Still, as a loyal viewer, I continue to bristle over the very obvious tweaking of the rulebook to allow former American Idol, Ruben Studdard, to make 3 appearances on the ranch, despite being eliminated. Twice. It’s clear to me that Ruben’s main goal in participating on the show was to sell more records. In fact, he released a new single the day his ‘return to the ranch’ episode aired.
What a co-inky-dink.
What is not so clear to me is why the show felt so compelled to have him on? Do American’s care that much about him because he was on another reality TV show? Bottom line: this guy arrived at the finale still morbidly obese, but the happy recipient of a shit-ton of screen-time, including a live performance during finale night. Well played, Ruben, well played.
**Note to producers: Okay, I get it; it’s a TV show. A reality TV show. Heck, it’s even a game-show. But, come on – can you please just award those coveted few spots to people who actually want to lose weight and get healthy?

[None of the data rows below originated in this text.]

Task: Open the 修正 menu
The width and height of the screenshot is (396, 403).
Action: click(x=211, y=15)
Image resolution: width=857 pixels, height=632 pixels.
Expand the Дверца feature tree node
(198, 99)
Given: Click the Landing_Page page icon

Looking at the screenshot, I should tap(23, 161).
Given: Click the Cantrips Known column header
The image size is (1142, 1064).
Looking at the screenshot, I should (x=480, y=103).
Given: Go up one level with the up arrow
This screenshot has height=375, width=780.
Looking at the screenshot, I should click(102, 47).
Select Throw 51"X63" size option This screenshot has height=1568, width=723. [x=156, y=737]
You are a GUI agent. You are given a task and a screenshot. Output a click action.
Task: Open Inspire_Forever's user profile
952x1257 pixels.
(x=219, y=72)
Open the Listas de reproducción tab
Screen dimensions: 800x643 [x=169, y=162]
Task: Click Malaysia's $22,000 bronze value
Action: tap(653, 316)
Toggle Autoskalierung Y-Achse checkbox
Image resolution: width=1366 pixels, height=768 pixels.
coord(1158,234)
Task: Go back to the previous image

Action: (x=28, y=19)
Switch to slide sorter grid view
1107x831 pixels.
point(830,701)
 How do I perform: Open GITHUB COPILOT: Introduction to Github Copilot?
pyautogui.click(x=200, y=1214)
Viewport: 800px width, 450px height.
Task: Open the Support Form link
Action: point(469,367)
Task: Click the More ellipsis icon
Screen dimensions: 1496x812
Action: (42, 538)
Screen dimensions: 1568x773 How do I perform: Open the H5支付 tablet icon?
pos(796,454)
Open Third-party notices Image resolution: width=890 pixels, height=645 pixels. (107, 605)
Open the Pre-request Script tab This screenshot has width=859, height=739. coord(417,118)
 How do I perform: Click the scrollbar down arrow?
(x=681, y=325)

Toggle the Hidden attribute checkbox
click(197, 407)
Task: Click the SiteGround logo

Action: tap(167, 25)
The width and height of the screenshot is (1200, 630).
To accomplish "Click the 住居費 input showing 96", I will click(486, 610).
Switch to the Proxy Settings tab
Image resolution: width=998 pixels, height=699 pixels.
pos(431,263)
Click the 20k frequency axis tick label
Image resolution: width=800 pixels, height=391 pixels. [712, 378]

Show format and fame-whoring aside, let’s get down to the brass tacks about what really derailed Season 15 for me.
The winner of season 15 of the Biggest Loser, 5’5 Rachel Frederickson, weighed in at 105 lbs, making her the first contestant in the history of the show to finish the season officially underweight.
Finale Rachel emerged onto that stage a sliver of not only her former self, but even of the Rachel we admired as recently as last week’s episode (filmed approximately 3 months ago). Where was the Rachel who dominated challenges? The Rachel who pre-packed her meals before trips off the ranch to ensure she could eat healthy? The Rachel who smoked the competition during a mini triathlon in the previous episode?
Where did that Rachel go?
That Rachel was replaced by Finale Rachel.
Finale Rachel, gaunt-faced, skeletal-armed and sunken-eyed, had no relation to strong, healthy, athletic Rachel.
I looked at her and saw Karen Carpenter.
Finale Rachel looked sick.
Finale Rachel looked hungry.
Finale Rachel invoked these reactions when she took to the stage.
Look at Bob’s eyes… his mouth. He looks like he’s about to cry.
Look at contestant, Tanya, behind Jillian. She looks like she just saw Voldemort.
Jillian, who barely hides her disdain at the best of times, is surprisingly poker-faced, compared to the others.
To their credit, neither Bob Harper nor Jillian Michaels has defended their shocked reactions. True, they have not spoken out against the anorexic-like appearance of this ‘winner’ either, but at least they aren’t pretending that this was healthy. Or appropriate.
Their silence speaks volumes. As does the shocked reaction in the screen capture above.
Jillian eventually posted this statement to her Facebook page, “So here it is, Bob and I want to take a moment to congratulate all of the BL contestants on their hard work. We’re not comfortable commenting on Rachel’s journey because we weren’t her trainers and weren’t given an opportunity to work with her at any point. Any questions about the contestants on the Biggest Loser should be directed to the show’s producers.”
For me the show may have jumped the shark last night.
Critics have long been vocal about the extreme practices promoted by this show, and I can understand their valid concerns. Still, I remained an avid supporter of the show because, at the end of the day, all contestants were better off by the end of the show than they were at the start.
Few reach their ideal goal weight during the course of the season; but even for the many who do not, the fact that they drop 20, 30, 40% (or more) of their body weight means they finish far healthier than when they began. All benefited from their participation in the program. All inspired me and made me an enthusiastic cheerleader of the show.
That changed when they crowned a winner who finished underweight.
Being overweight is clearly not healthy, but being underweight isn’t either.
I’m disturbed by the message that crowning an underweight ‘winner’ sends to the most vulnerable out there, like the teen with low self-esteem who just skipped a meal, or shoved her fingers down her throat; that is: to be a winner you must be the thinnest of them all.
Biggest Loser Season 15, you ARE a big, fat loser. Fail.